L’automne, ce n’est pas seulement la période du changement d’heure, des feuilles qui tombent, des jolies couleurs de la forêt… L’automne, c’est aussi l’hiver qui pointe le bout de son nez, les températures extérieures qui baissent, des journées plus froides et des nuits plus longues.
Alors, pour faire face à ces changements et aux hivers rigoureux, tous les ans, à la mi-automne, s’installe également la trêve hivernale. Durant cette période de cinq mois – qui débute le 1er novembre et se termine le 31 mars – aucune expulsion de locataires n’est possible, et les fournisseurs d’énergie ne peuvent suspendre l’alimentation en électricité et en gaz des logements principaux.
La trêve hivernale est issue d’une loi qui aura 70 ans en 2026, mais qui garde toute sa raison d’être, et encore plus aujourd’hui. Cette loi permet :
– à un locataire et à sa famille de rester dans leur location dans laquelle le chauffage, l’éclairage et l’eau seront maintenus durant cette période
– de suspendre une décision d’expulsion (sans l’annuler), qui pourra être mise en œuvre à l’issue de cette période de cinq mois.
Durant la trêve, certaines obligations ne changent pas :
– le locataire doit continuer à payer ses loyers
– un propriétaire peut toujours préparer une procédure en cas d’impayés, et dont l’application deviendra effective à la fin de la trêve hivernale.

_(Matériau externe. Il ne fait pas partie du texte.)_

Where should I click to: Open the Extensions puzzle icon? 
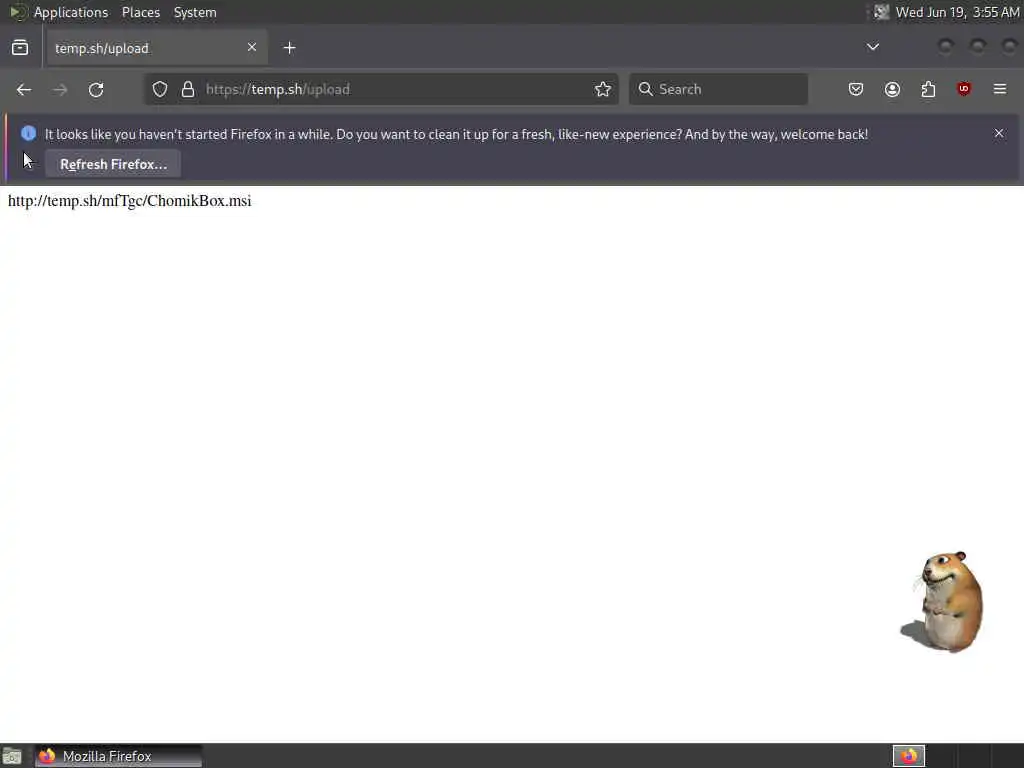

Cette parenthèse de cinq mois est donc une forme de bouclier d’hiver pour les plus précaires, une période qui doit également être mise à profit pour trouver des solutions, afin d’éviter une expulsion.
En 2024, ce sont plus de 24 000 expulsions qui ont eu lieu en France, soit plus de 40 000 personnes concernées et une hausse de 29 % par rapport à l’année précédente. Cette hausse est d’autant plus préoccupante qu’elle atteint plus de 200 % sur les vingt dernières années, selon les chiffres fournis par la Fondation du Logement. Ces chiffres ne tiennent pas compte des « expulsions invisibles » car, au-delà des expulsions forcées, de nombreux ménages quittent leur logement sous la pression des propriétaires, ou des huissiers, ce qui accroît le phénomène.
Ces expulsions ont lieu sur l’ensemble du territoire français, même si certains territoires sont régulièrement cités comme plus tendus, y sont généralement inclues les grandes métropoles, comme Paris, la petite couronne francilienne (Hauts-de-Seine, Seine-Saint-Denis, Val-de-Marne), la grande couronne (Yvelines, Essonne, Val-d’Oise), Lyon, Marseille-Aix-en-Provence, Lille, Montpellier, Toulouse, Nice et Bordeaux, où la demande de logements dépasse largement l’offre.
Pour la FCE-CFDT, cette trêve hivernale est, par conséquent, une loi essentielle. Il s’agit d’une mesure de protection sociale qui permet de préserver les personnes du risque d’une expulsion et des conséquences qu’elle pourrait engendrer, et qui sont encore plus dramatiques en période de froid.
Mais, presque 70 ans après cette loi, malheureusement, le problème du logement et de la précarité persiste, y compris pour les travailleurs. Pourtant, le pouvoir de vivre dignement ne peut se faire sans logement confortable et économe en énergie.
Pour la FCE-CFDT, le logement et l’emploi sont des priorités essentielles de la cohésion sociale. Nous revendiquons l’accès à un logement digne et à un coût abordable pour tous.
Chacun de nous doit pouvoir accéder à un logement correspondant à ses besoins pour fonder sa vie sociale et professionnelle, sans nécessairement passer par la case hébergement d’urgence.